# Hows my form.



## WildWilt15 (Oct 28, 2013)

I feel very comfortable where I'm at now and I have been shooting the best scores I've ever shot lately. Just recently got over some target panic that I dealt with last year... I had a problem with holding low but I worked every day to improve. Here I am now, As a night progresses I still get a little nervous and uneasy when my score is reflecting what some would say a good night(in competition) but I feel it's just nerves that will go with time.

But I am always open to constructive criticism as it can help me improve even more.

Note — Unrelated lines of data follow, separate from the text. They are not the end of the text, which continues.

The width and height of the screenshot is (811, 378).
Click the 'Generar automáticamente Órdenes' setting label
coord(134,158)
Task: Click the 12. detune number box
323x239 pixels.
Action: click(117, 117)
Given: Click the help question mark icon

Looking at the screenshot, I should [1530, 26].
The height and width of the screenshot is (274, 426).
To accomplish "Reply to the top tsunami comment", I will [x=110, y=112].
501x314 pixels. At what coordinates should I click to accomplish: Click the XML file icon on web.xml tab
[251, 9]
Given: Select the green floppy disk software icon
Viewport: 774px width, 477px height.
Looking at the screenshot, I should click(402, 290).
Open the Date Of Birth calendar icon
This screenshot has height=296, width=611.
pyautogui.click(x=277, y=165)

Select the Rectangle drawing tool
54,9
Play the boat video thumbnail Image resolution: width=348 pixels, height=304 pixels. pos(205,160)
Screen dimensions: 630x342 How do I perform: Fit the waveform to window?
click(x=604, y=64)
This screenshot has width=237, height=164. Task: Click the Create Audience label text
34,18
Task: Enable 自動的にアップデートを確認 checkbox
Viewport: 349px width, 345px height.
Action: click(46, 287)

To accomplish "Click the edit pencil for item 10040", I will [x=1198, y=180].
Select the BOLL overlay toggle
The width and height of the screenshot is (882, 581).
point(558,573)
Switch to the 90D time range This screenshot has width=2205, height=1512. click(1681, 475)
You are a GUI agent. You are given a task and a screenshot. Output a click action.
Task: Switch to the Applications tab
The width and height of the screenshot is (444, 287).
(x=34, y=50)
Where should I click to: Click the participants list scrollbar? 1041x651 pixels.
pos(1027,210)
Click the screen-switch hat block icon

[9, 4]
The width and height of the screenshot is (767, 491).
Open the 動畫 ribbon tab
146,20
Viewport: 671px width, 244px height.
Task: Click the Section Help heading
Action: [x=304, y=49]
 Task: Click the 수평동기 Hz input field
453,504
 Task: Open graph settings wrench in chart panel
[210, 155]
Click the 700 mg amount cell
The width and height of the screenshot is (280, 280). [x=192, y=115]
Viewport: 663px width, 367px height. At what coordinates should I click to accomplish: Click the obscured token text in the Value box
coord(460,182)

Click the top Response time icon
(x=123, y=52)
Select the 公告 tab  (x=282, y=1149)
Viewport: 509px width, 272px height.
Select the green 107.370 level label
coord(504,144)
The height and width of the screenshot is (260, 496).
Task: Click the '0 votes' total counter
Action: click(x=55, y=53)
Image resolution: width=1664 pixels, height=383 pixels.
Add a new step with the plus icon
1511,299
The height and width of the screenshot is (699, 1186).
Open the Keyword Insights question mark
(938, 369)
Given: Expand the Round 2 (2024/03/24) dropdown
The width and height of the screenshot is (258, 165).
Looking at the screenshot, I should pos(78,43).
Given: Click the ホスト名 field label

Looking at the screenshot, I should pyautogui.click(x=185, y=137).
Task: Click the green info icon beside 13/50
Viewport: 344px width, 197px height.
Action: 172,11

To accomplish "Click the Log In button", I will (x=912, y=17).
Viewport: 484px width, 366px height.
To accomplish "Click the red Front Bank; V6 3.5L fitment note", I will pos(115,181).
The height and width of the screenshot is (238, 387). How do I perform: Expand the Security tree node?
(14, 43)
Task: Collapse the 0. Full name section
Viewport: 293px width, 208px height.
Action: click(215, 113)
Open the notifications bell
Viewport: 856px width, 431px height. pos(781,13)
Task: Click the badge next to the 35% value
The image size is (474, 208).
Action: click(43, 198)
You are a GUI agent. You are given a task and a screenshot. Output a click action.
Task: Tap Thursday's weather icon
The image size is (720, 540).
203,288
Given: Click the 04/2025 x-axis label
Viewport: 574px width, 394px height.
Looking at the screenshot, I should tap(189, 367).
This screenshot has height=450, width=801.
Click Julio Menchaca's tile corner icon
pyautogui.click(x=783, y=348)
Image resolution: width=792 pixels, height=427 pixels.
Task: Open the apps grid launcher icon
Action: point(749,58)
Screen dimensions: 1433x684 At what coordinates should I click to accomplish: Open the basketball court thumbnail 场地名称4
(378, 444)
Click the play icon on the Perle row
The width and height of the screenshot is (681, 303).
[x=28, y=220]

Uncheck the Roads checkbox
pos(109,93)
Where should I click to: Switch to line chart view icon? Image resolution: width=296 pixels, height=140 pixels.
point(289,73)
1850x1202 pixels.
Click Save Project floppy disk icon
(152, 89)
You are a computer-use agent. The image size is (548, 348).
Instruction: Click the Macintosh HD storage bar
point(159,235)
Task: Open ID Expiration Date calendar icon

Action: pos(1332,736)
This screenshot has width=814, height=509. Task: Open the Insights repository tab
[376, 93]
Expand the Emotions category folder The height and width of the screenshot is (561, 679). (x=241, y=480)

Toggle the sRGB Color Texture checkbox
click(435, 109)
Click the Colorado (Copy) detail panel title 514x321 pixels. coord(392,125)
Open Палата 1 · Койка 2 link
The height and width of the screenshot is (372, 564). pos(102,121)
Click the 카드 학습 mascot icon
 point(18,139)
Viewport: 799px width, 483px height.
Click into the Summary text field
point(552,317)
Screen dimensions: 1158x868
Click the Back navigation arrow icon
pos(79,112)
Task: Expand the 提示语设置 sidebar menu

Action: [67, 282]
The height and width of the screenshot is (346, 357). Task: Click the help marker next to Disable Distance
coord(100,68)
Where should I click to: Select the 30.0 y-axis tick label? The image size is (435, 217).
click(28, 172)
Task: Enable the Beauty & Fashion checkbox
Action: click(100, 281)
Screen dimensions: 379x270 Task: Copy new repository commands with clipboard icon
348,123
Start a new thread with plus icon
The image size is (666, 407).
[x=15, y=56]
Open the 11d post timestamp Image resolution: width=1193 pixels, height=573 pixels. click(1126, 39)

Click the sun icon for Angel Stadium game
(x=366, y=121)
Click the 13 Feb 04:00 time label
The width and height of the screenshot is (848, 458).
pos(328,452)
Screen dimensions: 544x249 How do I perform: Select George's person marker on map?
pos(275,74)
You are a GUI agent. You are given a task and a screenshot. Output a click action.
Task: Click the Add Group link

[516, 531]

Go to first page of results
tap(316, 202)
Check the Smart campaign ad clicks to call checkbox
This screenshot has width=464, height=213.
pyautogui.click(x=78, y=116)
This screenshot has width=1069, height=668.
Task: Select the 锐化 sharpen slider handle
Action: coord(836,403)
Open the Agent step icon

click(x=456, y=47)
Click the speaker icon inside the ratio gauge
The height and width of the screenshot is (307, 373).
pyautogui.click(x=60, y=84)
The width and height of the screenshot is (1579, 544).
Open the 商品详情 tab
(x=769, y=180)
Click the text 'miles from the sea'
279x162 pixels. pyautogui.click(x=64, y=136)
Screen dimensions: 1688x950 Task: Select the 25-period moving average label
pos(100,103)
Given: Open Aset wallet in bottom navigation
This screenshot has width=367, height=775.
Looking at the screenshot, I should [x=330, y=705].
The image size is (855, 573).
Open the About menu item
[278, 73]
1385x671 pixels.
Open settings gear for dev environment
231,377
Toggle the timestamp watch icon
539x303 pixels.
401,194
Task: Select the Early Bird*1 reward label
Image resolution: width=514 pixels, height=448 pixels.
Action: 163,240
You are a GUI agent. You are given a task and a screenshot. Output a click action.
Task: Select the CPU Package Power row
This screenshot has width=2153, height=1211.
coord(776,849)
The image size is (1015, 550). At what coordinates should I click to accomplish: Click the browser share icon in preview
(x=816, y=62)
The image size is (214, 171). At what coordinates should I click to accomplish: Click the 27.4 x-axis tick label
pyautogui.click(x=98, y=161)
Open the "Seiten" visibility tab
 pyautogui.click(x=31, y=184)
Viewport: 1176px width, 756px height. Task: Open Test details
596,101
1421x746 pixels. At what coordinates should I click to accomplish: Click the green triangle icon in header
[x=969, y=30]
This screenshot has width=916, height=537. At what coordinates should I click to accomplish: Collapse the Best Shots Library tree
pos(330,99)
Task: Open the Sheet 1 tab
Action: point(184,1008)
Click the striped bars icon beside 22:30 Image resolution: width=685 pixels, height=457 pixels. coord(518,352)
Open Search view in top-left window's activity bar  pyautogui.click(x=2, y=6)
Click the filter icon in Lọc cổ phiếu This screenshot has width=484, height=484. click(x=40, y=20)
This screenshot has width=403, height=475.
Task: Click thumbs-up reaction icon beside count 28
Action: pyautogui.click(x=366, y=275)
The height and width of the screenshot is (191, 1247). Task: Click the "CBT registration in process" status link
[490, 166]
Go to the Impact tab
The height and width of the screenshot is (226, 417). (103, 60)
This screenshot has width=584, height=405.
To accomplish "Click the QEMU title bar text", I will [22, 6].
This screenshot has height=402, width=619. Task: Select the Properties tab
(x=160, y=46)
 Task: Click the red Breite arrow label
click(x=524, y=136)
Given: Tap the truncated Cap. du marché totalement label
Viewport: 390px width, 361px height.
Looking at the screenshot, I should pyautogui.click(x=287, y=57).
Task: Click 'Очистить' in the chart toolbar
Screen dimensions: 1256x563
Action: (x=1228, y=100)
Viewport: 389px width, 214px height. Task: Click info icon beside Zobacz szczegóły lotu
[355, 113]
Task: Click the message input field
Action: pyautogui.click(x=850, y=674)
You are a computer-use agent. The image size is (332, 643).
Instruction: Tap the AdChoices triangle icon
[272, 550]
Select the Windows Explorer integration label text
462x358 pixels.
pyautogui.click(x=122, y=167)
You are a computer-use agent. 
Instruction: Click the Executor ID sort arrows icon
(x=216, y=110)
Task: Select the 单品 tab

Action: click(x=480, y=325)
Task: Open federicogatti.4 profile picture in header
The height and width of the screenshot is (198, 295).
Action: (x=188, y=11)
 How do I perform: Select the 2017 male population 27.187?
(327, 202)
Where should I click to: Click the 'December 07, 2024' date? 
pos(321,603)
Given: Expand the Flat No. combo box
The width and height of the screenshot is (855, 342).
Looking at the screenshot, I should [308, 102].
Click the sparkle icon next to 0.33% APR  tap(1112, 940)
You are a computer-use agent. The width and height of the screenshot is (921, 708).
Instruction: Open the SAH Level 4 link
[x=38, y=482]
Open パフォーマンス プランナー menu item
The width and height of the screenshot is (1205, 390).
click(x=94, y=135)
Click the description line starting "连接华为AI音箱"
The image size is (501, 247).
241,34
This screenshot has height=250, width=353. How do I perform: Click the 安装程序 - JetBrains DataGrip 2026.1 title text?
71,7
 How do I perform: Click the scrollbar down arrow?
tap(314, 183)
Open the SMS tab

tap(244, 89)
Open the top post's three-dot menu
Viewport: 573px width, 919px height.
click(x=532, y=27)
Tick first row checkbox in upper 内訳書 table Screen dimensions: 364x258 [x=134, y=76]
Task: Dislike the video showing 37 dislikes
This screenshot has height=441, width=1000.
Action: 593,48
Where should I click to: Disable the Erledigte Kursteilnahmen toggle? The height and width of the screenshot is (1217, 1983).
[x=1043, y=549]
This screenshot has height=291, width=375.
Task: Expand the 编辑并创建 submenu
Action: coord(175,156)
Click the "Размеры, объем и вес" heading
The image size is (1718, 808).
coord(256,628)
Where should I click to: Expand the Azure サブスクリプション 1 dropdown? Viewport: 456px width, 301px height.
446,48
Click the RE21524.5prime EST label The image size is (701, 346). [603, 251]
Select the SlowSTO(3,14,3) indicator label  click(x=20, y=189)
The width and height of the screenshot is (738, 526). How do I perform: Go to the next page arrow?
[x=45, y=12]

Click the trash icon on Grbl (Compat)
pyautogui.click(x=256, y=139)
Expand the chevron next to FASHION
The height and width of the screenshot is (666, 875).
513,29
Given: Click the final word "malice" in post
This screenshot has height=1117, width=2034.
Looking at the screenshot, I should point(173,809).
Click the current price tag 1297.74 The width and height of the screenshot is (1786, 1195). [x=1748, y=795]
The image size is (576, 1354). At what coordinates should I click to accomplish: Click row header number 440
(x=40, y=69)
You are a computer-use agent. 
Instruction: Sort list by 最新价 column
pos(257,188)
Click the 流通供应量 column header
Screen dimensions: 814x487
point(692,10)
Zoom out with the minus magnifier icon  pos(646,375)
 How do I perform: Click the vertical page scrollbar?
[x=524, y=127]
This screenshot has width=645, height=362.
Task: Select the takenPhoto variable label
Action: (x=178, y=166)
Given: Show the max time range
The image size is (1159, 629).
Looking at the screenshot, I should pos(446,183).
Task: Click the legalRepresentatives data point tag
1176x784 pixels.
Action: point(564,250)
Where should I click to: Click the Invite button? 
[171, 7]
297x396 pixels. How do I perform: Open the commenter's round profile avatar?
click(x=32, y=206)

28" draw 28 1/4 to be exact.. 65 lb Elite Synergy


----------



## Bbd16 (Feb 13, 2013)

Just from the start ur leaning a mile backwards. Bow arm needs work. First thing hes gona tell ya is put on some shoes and get some tape on the wall. Get with nuts n bolts. Hell straighten u out


----------



## WildWilt15 (Oct 28, 2013)

Bbd16 said:


> Just from the start ur leaning a mile backwards. Gwt with nuts n bolts. Hell straighten u out


If you look at the carpet it appears My camera guy had the camera tilted ever so slightly. You may be right though!


----------



## WildWilt15 (Oct 28, 2013)

ttt


----------



## WildWilt15 (Oct 28, 2013)

Ttt again


----------



## WildWilt15 (Oct 28, 2013)

One more time.


----------